Robert Graham said...

I take exception with the idea that this is of much value in advancing the state of the industry in defense

You are right in that the vendors won't learn any useful information from this.

Customers will, however.

Unknown said...

I happen to think that open letter is facially absurd. You obviously have to understand how computer viruses work in order to understand how to detect them. If you have no experience with computer viruses, writing one would obviously help you understand how they work. Therefore, writing a computer virus can obviously be useful in learning how to protect against them. This is a simple logical fact. It remains true no matter how many well respected people you get to line up on the other side.

Are there negative consequences associated with teaching students to write computer viruses in a college classroom? Could be. For example, someone who might never have thought to write a virus might decide to do something malicious as a result of participating in that class. There is at least enough to this for a discussion. But even if good arguments exist, this is a bad one. Refusal to support this letter's fallacy is not akin to agreeing that virus writing ought to be taught in a classroom.
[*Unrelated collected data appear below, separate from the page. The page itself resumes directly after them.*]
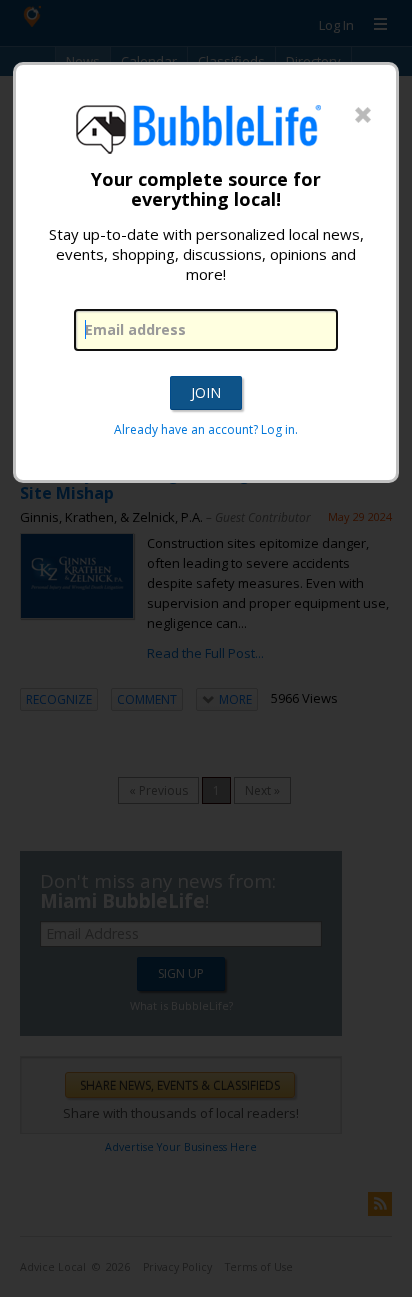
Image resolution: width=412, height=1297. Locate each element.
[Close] (363, 116)
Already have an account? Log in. (206, 429)
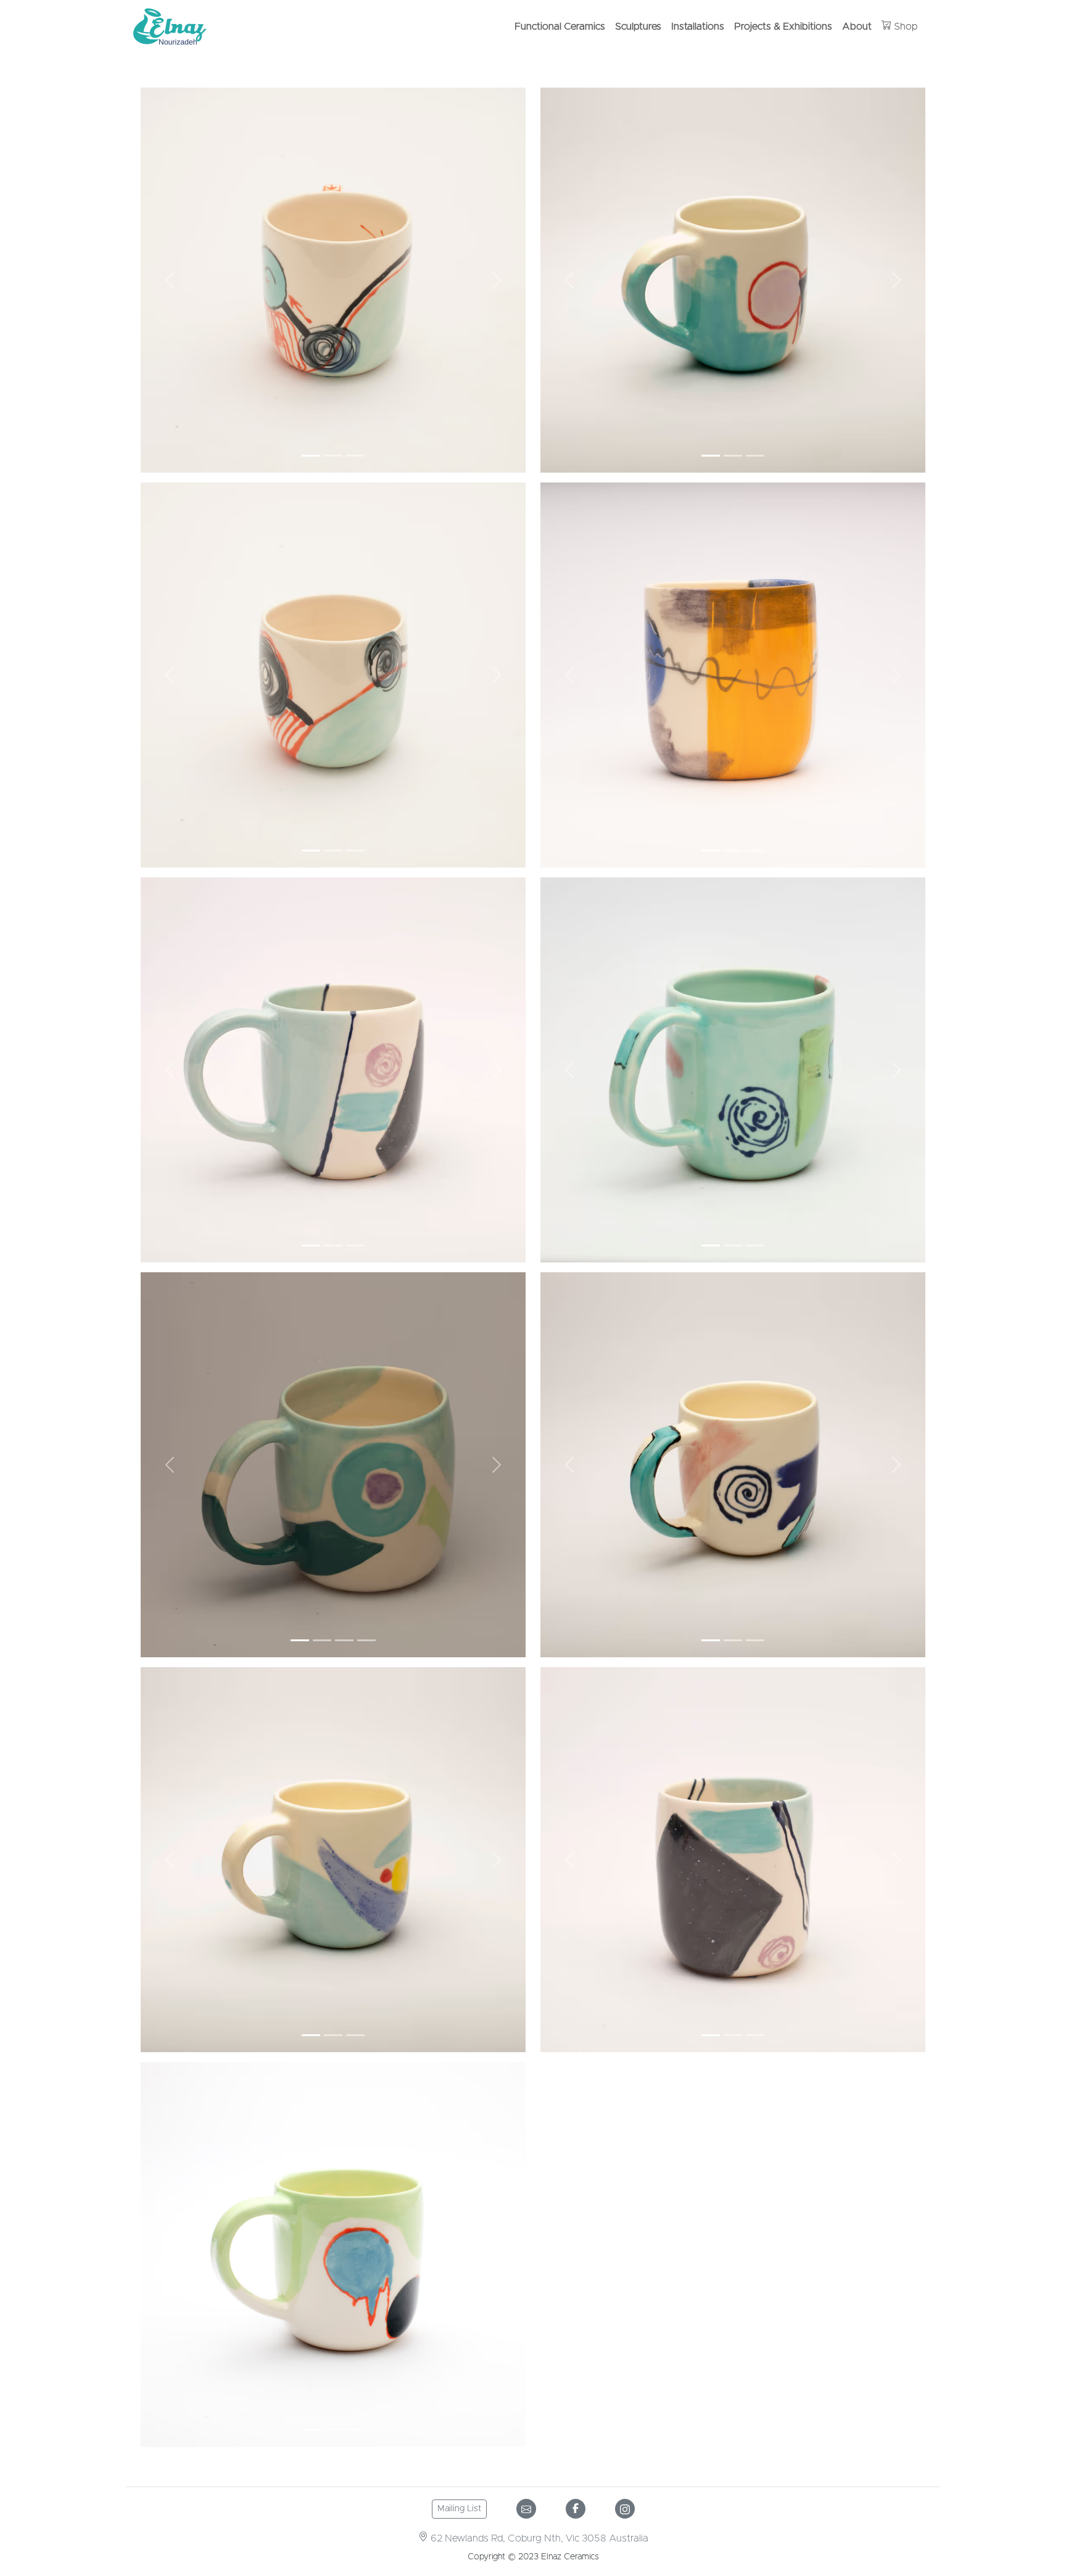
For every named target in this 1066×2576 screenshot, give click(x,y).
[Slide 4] (366, 1640)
Furthermore, I think its counterproductive to cling to a logical fallacy as a substitute for actually giving a question like this due analysis. I think often technical people in computer security have a hard time thinking about the social or moral context around their work. They let emotional convictions about what people should and should not do and who they think is bad or good cloud their judgment about right and wrong. The result is that they constantly advocate that the lines be drawn in the wrong places, as this letter does.